While on vacation in Pennsylvania over the weekend, my family and I wanted to take a day and visit the souvenir  shops. as we drove we past on place that had things you might find in a yard sale so we stopped. To my surprise I came across a Strato Flite buicycle sitting outside in the elements. The shop owner said it would be nice to use as lawn art and put plants on it. I asked how much and she replied $35... I said SOLD! Once I got it home and just washed it off with water, I could not believe how good a shape the bike was in. there is only minor rust, as expected, and the frame is straight and there are no broken welds. I broke it down today to clean it off a little better and repack the bearings. I will stop and get new tubes for it tomorrow. Although the tires are worn, they are the original Sears Allstate tires... it even has an original tube still! The only thing I am going to do to this once it is back together is wax it. Thanks to the hard work of fellow CABERS 30thTbird who started a Murray serial number project and to facair55 who added to that thread, I was able to decipher the serial number "MOTX P24 I84551" as being a 1958 model. I am now on the hunt for the tank and dual lights. I will post pictures in a few days when it's back together.


----------



## partsguy (Aug 25, 2015)

Nice! Sadly it is missing the tank but it's a looker!


----------



## jd56 (Aug 26, 2015)

It's a nice start on a classic middleweight. Hope you find the correct tank. They aren't that easy to find.

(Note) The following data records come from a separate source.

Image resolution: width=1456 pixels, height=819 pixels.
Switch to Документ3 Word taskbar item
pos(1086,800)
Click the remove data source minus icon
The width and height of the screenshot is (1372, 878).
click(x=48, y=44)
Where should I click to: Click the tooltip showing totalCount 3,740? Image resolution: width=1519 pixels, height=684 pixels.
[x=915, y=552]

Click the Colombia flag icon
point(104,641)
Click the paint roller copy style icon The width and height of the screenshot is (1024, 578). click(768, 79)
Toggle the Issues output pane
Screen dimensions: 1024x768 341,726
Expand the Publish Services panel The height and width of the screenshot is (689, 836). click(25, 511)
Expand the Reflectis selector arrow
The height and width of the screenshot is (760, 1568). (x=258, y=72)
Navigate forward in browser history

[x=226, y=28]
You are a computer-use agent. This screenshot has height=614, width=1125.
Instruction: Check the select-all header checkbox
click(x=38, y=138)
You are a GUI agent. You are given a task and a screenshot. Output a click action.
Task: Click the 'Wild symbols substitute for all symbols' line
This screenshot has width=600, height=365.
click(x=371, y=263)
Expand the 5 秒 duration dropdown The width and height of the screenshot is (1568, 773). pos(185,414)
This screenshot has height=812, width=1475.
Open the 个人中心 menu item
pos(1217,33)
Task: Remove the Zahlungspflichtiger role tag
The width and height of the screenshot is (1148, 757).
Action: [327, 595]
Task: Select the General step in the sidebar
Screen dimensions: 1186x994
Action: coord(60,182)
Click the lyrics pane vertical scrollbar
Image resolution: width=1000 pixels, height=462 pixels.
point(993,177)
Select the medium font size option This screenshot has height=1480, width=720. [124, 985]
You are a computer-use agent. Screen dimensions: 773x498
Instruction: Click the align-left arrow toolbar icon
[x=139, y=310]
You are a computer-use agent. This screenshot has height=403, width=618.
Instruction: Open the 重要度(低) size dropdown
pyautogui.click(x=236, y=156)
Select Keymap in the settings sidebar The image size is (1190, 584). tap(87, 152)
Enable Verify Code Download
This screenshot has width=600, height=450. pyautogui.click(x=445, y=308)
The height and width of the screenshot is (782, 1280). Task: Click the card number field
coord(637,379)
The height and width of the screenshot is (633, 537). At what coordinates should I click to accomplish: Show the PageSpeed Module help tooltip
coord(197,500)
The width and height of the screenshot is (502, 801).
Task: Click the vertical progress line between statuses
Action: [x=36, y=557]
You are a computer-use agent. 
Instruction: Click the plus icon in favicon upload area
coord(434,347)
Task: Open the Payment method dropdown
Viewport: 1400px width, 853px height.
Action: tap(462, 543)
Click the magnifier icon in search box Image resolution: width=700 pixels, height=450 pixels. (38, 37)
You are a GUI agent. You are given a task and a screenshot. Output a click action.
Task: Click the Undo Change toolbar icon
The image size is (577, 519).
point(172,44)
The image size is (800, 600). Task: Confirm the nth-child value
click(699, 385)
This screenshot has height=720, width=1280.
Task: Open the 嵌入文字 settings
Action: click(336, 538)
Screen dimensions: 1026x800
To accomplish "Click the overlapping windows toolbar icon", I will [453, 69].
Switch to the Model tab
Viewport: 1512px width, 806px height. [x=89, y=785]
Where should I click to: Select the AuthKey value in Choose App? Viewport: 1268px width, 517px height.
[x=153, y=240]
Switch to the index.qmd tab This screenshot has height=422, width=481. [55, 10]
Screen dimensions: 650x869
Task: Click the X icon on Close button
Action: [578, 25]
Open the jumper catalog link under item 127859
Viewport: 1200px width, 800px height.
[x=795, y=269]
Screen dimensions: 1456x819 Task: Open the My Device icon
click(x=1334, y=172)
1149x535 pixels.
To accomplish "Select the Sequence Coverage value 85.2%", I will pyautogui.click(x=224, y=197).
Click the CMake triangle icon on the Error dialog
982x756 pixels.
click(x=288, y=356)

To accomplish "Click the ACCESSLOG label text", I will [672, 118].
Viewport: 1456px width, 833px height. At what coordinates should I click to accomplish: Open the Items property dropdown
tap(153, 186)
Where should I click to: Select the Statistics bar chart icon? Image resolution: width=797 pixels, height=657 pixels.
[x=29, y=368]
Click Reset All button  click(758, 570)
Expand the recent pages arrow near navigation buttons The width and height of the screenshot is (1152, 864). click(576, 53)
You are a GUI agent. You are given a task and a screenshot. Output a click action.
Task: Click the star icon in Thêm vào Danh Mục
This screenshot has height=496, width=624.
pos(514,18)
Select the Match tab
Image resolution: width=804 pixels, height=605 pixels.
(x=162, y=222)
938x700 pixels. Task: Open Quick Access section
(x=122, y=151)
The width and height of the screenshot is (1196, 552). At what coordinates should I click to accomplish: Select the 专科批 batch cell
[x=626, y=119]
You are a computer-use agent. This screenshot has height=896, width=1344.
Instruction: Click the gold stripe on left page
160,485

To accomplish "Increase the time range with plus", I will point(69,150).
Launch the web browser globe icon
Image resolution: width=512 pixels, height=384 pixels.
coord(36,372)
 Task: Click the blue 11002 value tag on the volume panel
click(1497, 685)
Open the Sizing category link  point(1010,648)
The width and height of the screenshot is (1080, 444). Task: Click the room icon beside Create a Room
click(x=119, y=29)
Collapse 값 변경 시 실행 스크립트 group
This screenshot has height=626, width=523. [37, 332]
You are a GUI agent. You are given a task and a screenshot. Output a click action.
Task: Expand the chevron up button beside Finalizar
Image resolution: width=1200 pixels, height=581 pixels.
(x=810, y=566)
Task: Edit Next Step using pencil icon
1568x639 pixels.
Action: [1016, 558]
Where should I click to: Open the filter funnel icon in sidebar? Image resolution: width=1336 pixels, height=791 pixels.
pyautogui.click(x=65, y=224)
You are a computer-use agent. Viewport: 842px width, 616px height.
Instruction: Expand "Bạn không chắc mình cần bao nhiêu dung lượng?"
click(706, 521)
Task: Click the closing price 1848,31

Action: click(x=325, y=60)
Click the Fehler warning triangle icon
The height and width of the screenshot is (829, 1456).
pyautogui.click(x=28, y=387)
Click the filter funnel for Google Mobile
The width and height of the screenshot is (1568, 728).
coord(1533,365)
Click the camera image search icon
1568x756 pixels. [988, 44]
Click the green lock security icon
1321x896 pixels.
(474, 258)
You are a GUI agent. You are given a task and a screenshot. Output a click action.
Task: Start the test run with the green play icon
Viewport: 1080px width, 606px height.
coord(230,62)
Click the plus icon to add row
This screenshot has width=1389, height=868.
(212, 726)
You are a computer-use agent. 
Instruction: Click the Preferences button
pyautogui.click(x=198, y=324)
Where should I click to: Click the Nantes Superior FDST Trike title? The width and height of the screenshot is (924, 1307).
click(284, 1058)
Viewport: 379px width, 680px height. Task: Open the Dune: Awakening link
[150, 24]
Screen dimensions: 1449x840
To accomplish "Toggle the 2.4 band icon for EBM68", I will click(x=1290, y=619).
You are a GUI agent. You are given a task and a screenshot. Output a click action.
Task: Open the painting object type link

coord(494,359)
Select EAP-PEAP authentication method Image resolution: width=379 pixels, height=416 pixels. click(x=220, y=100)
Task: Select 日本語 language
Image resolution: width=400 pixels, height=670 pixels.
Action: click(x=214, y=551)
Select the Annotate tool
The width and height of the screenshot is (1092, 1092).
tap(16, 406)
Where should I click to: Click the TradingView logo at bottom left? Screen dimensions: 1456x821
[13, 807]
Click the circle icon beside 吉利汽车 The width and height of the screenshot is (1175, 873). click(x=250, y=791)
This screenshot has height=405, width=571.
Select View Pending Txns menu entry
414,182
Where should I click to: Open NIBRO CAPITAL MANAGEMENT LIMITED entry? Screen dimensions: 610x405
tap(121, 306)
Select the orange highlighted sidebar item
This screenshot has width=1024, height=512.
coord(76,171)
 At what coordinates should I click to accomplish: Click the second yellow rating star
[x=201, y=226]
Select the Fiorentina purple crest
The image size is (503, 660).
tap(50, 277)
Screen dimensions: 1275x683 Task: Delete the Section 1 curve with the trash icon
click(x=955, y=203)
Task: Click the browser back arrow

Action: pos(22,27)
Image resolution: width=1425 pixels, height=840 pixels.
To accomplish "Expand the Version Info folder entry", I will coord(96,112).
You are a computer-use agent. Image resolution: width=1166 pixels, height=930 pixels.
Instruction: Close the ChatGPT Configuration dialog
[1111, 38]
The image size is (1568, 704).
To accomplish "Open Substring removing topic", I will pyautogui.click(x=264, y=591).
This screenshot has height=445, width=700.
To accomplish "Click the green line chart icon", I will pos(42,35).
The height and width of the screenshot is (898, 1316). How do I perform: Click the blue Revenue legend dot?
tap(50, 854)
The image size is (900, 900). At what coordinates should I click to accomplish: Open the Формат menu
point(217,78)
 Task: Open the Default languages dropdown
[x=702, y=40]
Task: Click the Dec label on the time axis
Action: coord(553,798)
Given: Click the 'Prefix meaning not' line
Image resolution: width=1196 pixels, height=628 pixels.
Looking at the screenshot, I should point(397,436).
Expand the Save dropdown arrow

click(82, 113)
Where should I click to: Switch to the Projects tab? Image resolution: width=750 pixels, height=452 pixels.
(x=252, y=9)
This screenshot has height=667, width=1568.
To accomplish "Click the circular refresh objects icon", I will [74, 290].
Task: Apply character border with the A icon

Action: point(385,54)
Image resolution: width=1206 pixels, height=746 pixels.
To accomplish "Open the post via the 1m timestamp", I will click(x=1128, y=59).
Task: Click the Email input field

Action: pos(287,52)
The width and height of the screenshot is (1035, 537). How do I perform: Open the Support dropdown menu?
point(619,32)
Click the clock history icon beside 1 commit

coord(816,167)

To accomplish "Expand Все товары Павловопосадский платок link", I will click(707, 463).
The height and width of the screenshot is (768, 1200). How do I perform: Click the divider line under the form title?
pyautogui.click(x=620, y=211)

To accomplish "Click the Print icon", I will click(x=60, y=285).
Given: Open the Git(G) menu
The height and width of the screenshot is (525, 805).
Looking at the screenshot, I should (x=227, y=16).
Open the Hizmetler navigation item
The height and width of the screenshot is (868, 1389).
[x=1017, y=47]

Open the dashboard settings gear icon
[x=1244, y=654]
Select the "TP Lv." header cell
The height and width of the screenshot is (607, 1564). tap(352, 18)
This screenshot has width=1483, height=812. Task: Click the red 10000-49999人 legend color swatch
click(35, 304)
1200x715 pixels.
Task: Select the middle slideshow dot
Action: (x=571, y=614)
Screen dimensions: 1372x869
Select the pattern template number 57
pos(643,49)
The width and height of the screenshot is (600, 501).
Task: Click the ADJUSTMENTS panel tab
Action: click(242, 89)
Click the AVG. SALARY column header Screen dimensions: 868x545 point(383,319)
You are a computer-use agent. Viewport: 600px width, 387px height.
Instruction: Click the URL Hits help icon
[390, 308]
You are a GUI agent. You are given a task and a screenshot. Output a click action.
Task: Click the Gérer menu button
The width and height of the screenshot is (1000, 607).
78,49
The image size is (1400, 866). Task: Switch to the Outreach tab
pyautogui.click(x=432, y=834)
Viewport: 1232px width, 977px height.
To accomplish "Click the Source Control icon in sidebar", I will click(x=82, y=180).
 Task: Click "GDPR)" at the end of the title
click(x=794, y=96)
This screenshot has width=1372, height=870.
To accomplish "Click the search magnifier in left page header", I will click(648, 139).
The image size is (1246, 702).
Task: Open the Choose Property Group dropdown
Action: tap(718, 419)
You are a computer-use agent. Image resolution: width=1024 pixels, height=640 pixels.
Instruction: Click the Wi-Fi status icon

Here's one that is complete but has a rear tailight. (not mine).











It's all about the Rescue / Revival and of course the Tanklights!!

How did I run out of room so fast?

my FB page
https://m.facebook.com/antiquebikerescue


----------



## the tinker (Aug 26, 2015)

It's nice to"find" or just run into an old bike. especially when it's by accident. I have come home and found them in my own yard.... someone who heard I liked old bikes just left an old monark and an old 50's Hawthorne[ with tank].
Hope you get hooked Steve, it's a great hobby.


----------